--- Task description ---
Write out again, exactly, the lines below starting at the one with "Goldstadt Pforzheim (992, 1477)" and ending at the one with "Pflegetipps für Ihre".

--- Provided information ---

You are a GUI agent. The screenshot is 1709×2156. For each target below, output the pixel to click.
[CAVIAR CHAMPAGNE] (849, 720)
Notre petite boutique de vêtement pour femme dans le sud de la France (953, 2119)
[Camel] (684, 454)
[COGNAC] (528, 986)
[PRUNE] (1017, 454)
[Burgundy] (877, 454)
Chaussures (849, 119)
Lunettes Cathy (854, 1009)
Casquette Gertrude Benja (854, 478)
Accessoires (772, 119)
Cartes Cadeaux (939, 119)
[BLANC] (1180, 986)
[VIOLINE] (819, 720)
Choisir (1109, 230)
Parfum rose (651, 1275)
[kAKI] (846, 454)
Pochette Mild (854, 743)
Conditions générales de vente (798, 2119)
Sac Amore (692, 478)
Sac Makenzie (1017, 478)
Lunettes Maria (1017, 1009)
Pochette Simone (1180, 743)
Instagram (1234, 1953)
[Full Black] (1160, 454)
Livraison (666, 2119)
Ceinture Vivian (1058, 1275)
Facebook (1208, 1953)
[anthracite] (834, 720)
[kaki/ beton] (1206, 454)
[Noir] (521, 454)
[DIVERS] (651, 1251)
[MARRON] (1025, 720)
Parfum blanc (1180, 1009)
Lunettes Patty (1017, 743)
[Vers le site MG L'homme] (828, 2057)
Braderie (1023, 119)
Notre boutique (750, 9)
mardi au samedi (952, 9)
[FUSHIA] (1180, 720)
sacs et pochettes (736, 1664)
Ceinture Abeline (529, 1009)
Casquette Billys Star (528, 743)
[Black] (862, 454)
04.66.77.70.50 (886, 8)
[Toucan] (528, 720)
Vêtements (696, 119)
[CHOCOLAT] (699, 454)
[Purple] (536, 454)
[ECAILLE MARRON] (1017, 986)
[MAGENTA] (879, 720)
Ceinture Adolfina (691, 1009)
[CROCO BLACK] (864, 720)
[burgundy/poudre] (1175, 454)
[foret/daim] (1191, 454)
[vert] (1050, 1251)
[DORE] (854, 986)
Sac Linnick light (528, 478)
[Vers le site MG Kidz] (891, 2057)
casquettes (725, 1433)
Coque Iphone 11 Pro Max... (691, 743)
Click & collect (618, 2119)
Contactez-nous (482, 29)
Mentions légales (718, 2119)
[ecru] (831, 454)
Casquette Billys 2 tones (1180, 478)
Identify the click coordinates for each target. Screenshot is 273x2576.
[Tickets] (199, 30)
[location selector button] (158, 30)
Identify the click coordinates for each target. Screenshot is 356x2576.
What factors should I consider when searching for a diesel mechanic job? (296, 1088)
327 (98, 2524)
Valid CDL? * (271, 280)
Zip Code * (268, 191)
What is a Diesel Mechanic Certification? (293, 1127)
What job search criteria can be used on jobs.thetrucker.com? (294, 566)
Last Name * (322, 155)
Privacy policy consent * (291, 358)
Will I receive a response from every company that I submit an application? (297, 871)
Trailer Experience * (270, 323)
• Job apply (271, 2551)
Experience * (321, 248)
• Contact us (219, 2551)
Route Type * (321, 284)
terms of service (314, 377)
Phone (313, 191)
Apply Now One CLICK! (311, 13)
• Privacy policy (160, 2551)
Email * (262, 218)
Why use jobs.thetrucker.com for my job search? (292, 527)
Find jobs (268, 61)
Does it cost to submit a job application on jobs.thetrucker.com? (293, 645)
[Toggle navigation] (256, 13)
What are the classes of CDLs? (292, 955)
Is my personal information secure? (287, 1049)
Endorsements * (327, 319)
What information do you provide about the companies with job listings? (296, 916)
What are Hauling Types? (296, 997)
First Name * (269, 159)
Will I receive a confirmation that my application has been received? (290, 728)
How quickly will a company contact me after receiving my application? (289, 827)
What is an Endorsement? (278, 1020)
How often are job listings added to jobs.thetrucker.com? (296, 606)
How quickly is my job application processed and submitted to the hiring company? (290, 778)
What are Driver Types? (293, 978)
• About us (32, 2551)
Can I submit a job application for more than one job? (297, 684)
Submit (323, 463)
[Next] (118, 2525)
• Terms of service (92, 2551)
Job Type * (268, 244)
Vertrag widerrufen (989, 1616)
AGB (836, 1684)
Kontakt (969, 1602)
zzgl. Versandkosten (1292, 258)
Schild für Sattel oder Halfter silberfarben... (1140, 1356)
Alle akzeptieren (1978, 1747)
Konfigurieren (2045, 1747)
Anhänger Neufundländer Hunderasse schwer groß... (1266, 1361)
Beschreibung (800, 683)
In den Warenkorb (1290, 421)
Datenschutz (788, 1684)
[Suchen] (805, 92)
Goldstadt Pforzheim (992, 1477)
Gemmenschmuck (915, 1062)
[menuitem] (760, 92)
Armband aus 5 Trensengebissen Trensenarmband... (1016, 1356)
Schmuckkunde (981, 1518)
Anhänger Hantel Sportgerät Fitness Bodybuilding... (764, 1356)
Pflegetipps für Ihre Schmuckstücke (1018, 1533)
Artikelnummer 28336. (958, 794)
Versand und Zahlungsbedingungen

--- Output below ---
Goldstadt Pforzheim (992, 1477)
Gemmenschmuck (915, 1062)
[menuitem] (760, 92)
Armband aus 5 Trensengebissen Trensenarmband... (1016, 1356)
Schmuckkunde (981, 1518)
Anhänger Hantel Sportgerät Fitness Bodybuilding... (764, 1356)
Pflegetipps für Ihre Schmuckstücke (1018, 1533)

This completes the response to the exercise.